Does this imply inflation is around the corner?
It is simply not wise to ignore the messaging from the FED and Chairman Powell. However, it is also ill-advised to ignore the market actions of equities, fixed income, and commodities as these asset classes are leading indicators of economic cycles. Yesterday's trading activities were quite revealing.
The bond market's reaction to the FOMC news came in line with market expectation, as the 10-year US Treasury yields (TNX – 1.511%) jumped sharply higher soon after the news announcement. TNX closed the day with gains of 0.07 or 4.67%. It would appear there were a lot of sellers of Treasuries yesterday. Today, TNX quickly reversed direction, falling 3.70%, suggesting a lot of buyers of Treasuries.
Gold (GLD), an excellent hedge against rising inflation, should have rallied sharply higher in an inflationary environment. However, the commodity plummeted soon after the FOMC announcement, losing 1.69% of its value by the end of the day. The selling continued today as GLD declined another 3.07%.
Yesterday's market action in the equities market was also interesting.
Most defensive related S&P 500 sectors sold off sharply into the close. For instance, S&P Utilities (XLU -1.50%), Consumer Staples (XLP -1.41%), Real Estate (XLRE -0.91%), and Healthcare (XLV -0.38%).
With the sharp rise in yields yesterday, the Financial (XLF +0.11%) and the KBW Bank Index (BKX +0.54%) rose modestly higher. However, today XLF reversed sharply lower, losing 2.96%, and BKX declined 4.90%.
S&P Technology (XLK), Nasdaq Composite Index (COMPQ -0.24%), and S&P Growth Index (SGX -0.38%) declined sharply to intra-day lows but managed to make up the bulk of their losses into the close. Today, the technology and growth sectors rebounded strongly. XLK jumped 1.16%, SGX rallied 1.07%, and COMPQ returned +0.87%.

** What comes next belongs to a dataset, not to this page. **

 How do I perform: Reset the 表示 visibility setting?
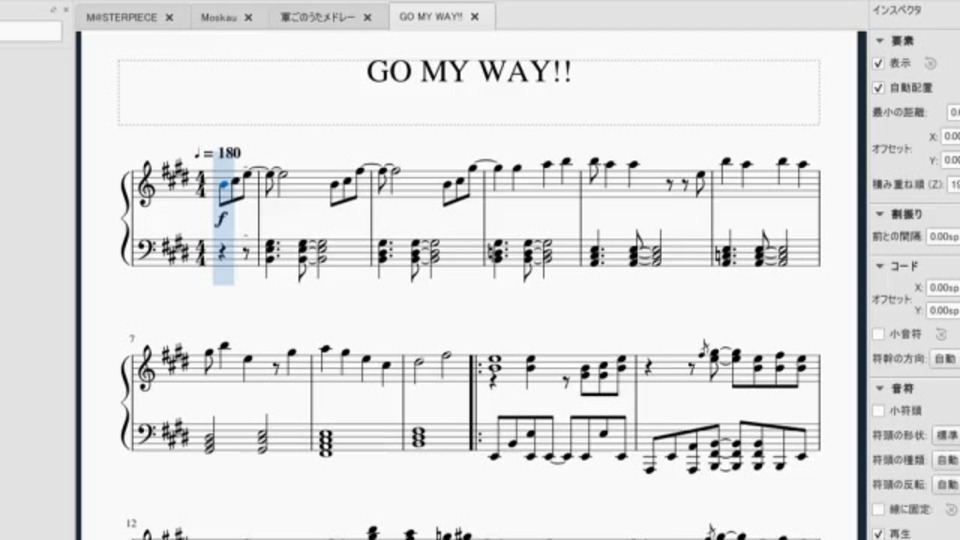930,63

In summary, there remain widespread concerns about rising inflation and rate hikes. Based on the market reactions to the FOMC announcement, it did not appear Wall Street was fearful, at least over the past two days. We recognize two days do not make a trend. However, if the above trends sustain over the next few weeks or months, then fears of rising inflation may begin to subside, and the FED's call on inflation being transitory will gain traction.